Lab 4: C Review & GDB

In this lab we will introduce two tools for debugging C code - AddressSanitizer (ASan) and the GNU Debugger (GDB). ASan is useful for catching many common memory bugs. GDB allows you to step through your code one line at a time, with the ability to see values of variables along the way.

In this lab, you a program, sel_sort.c, that contains multiple bugs. Your job is to find these bugs, using the capabilities of GDB and ASan.

ASIDE: Working with Docker + QEMU + GDB

As with other assignments in this course, you should carry out all of your work within the Docker container that is distributed as part of the course infrastructure. The combination of Docker, QEMU, and GDB appears in several real-world applications (for example, kernel debugging), so beyond the standardization it offers for our class assignments, being able to use GDB in this way will turn out to be a useful skill for you.

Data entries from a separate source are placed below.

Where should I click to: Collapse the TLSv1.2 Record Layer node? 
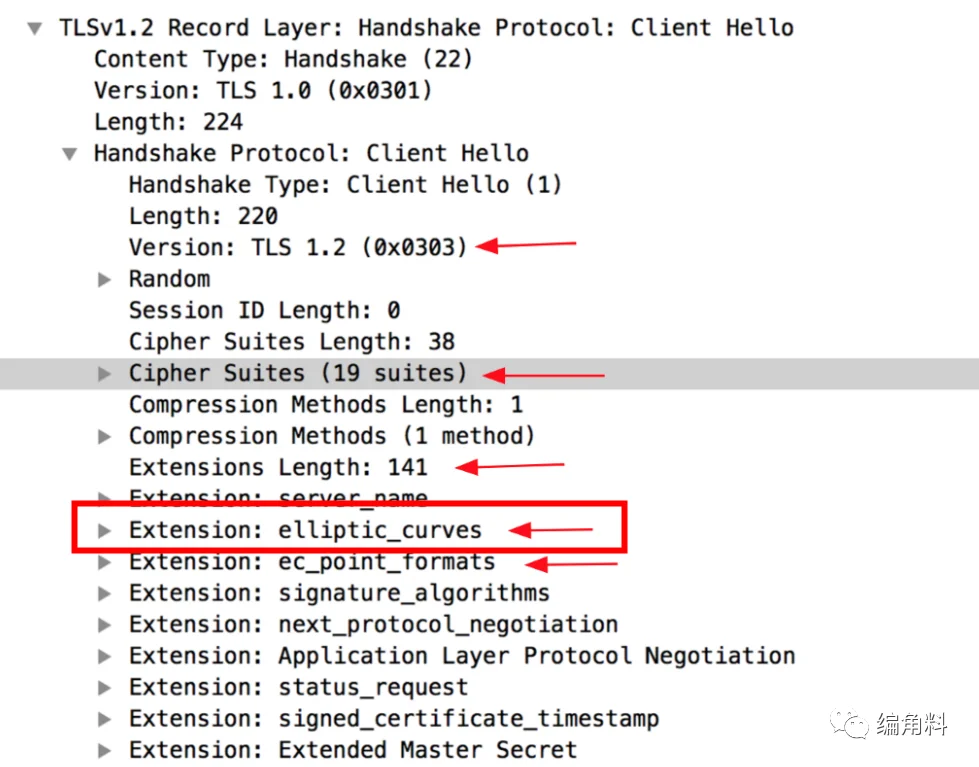coord(35,28)
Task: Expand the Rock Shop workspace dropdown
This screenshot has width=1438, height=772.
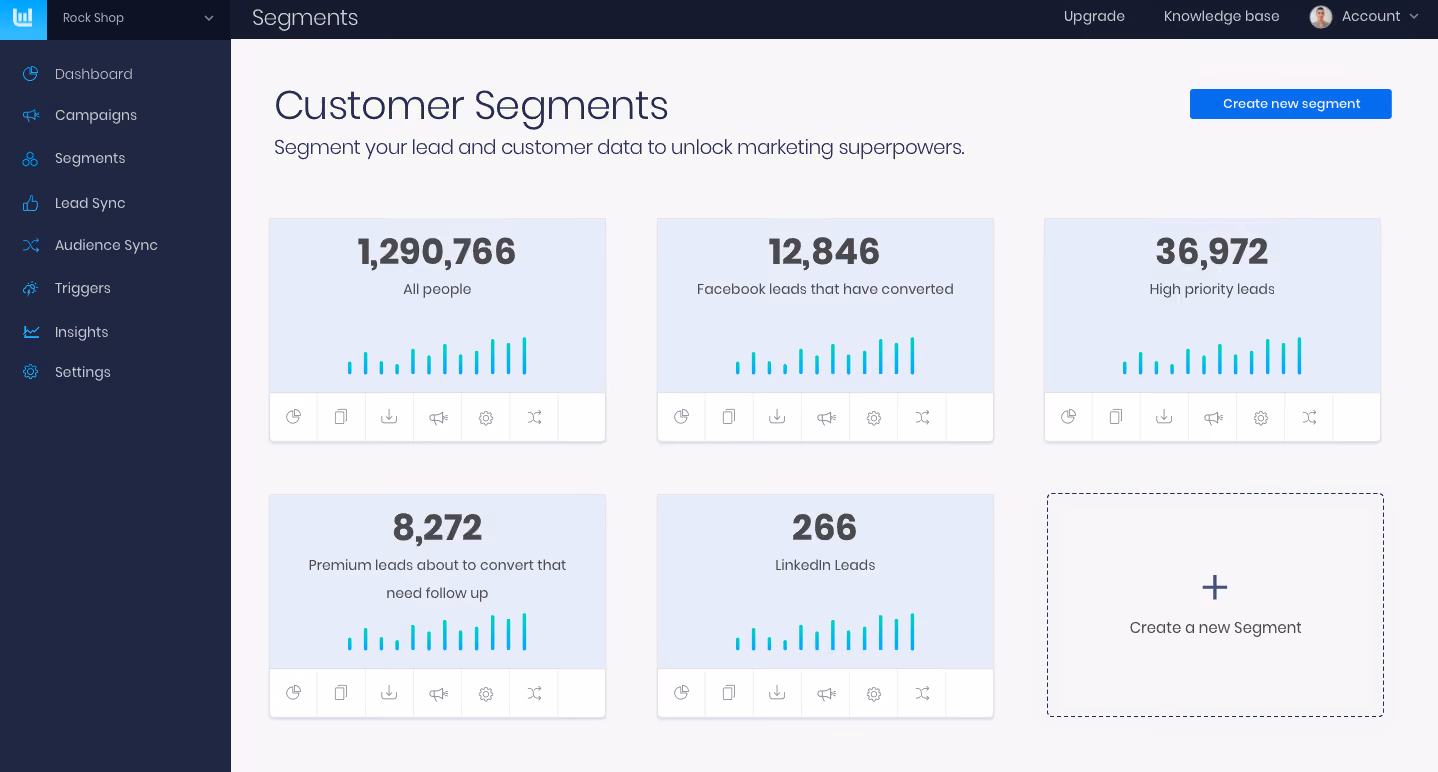Action: click(x=139, y=18)
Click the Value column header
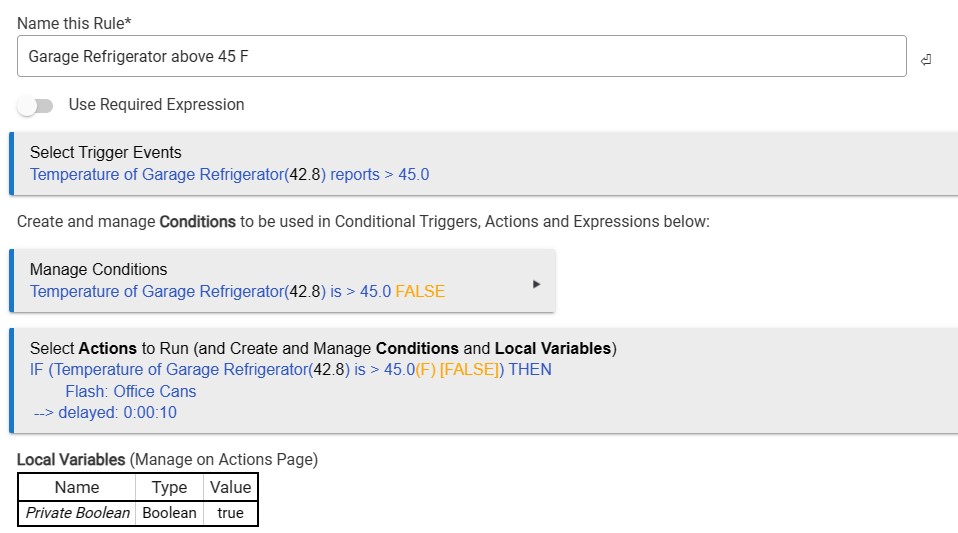Viewport: 958px width, 533px height. point(230,487)
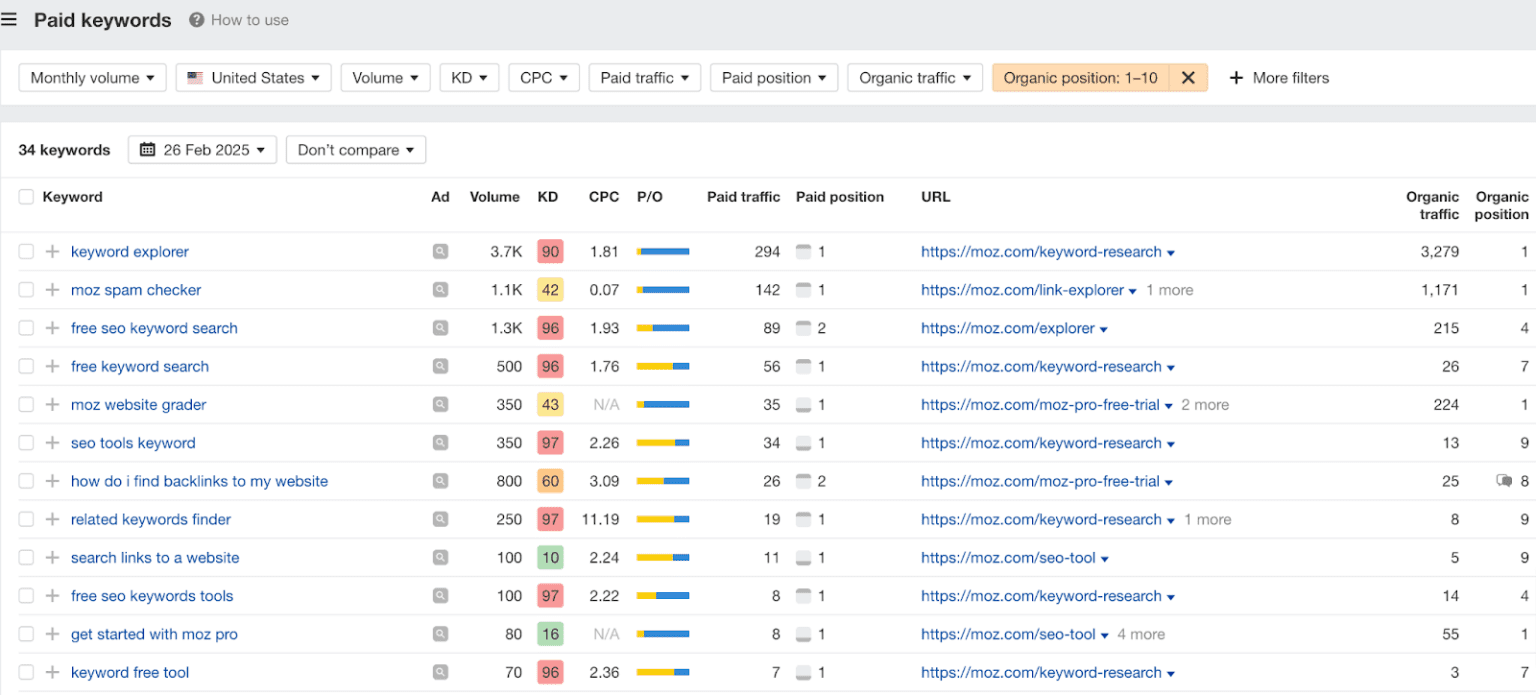
Task: Select all keywords with the header checkbox
Action: [26, 197]
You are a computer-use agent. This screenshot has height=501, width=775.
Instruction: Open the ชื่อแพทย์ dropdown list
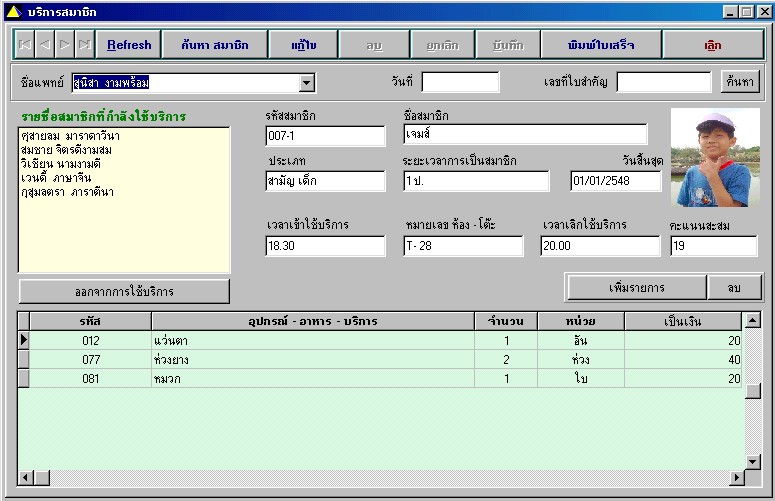[307, 83]
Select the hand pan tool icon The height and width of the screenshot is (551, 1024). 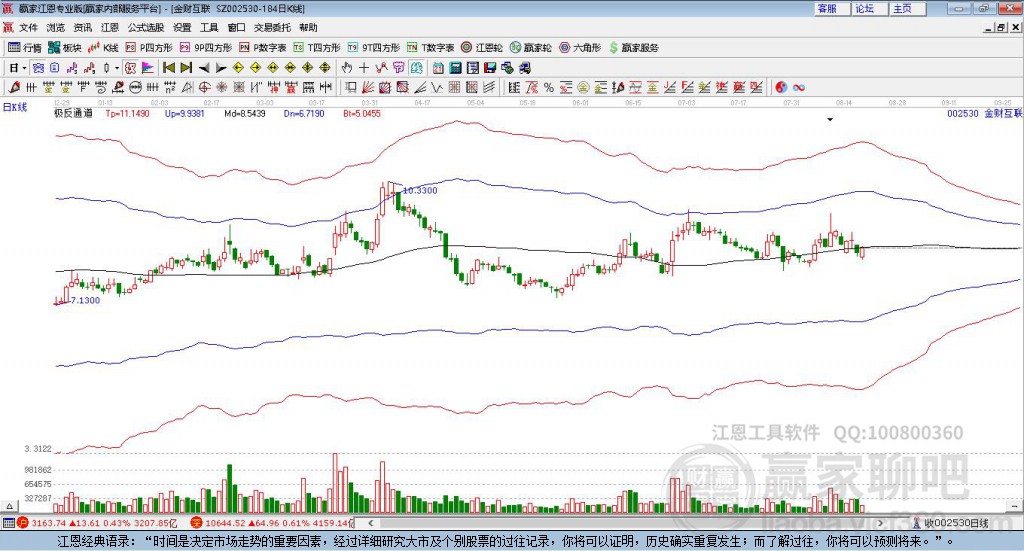[x=347, y=68]
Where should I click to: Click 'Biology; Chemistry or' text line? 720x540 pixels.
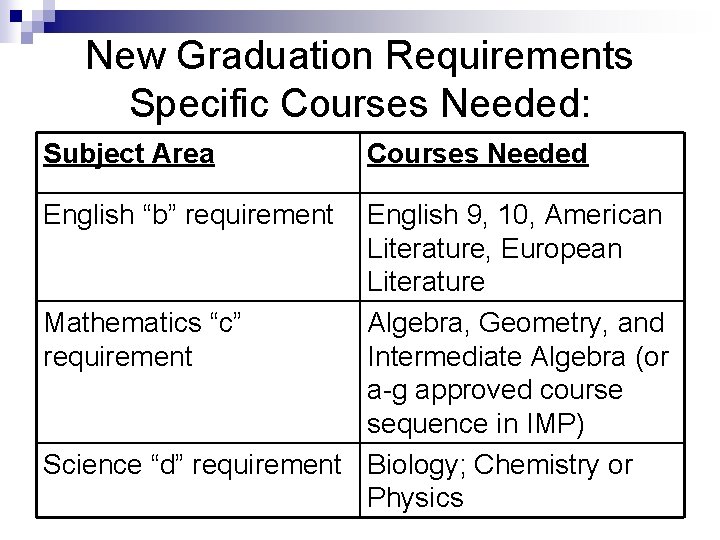click(500, 465)
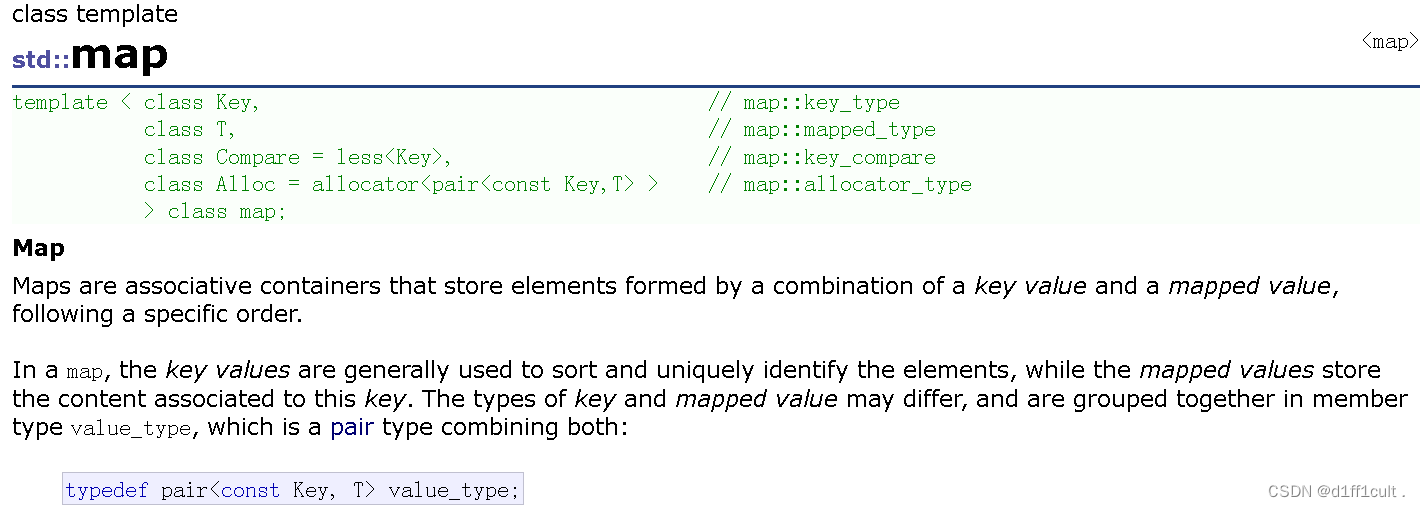
Task: Click the CSDN @d1ff1cult watermark
Action: pos(1336,491)
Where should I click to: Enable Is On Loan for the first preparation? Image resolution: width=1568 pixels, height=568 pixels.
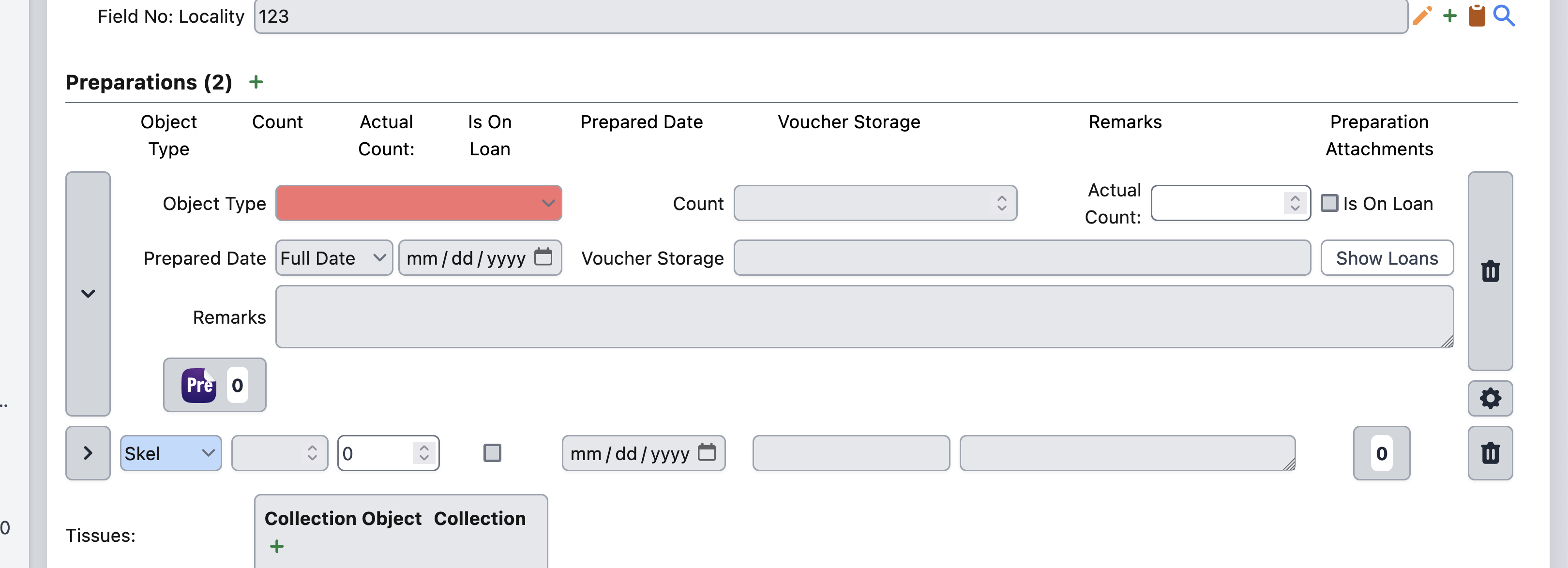(x=1330, y=203)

However, the combination of these three adds some additional complexity to the use of GDB:

  • Because it needs to work at the level of the target machine’s ISA (i.e., RISC-V), you can’t just run a compiled program directly with GDB. Instead, you will need to use GDB’s remote-connection facility.

  • The remote-connection facility requires that you have two open terminal windows: one for the executable being run under QEMU and the other for GDB to connect to that process. Unfortunately, the fact that we are running QEMU in a Docker container adds even more complication:

    • Because you are running everything in a Docker container, you need to make sure that both terminal windows are invoking the exact same container instance.

Adding Debugging Support To The CS3410 Container

The CS3410 course infrastructure document suggests that you define an alias (or, on Windows, an equivalent PowerShell function):

alias rv='docker run -i --init -e NETID=<YOUR_NET_ID> --rm -v "$PWD":/root ghcr.io/sampsyo/cs3410-infra'

where <YOUR_NET_ID> should be replaced with your actual Cornell NetID.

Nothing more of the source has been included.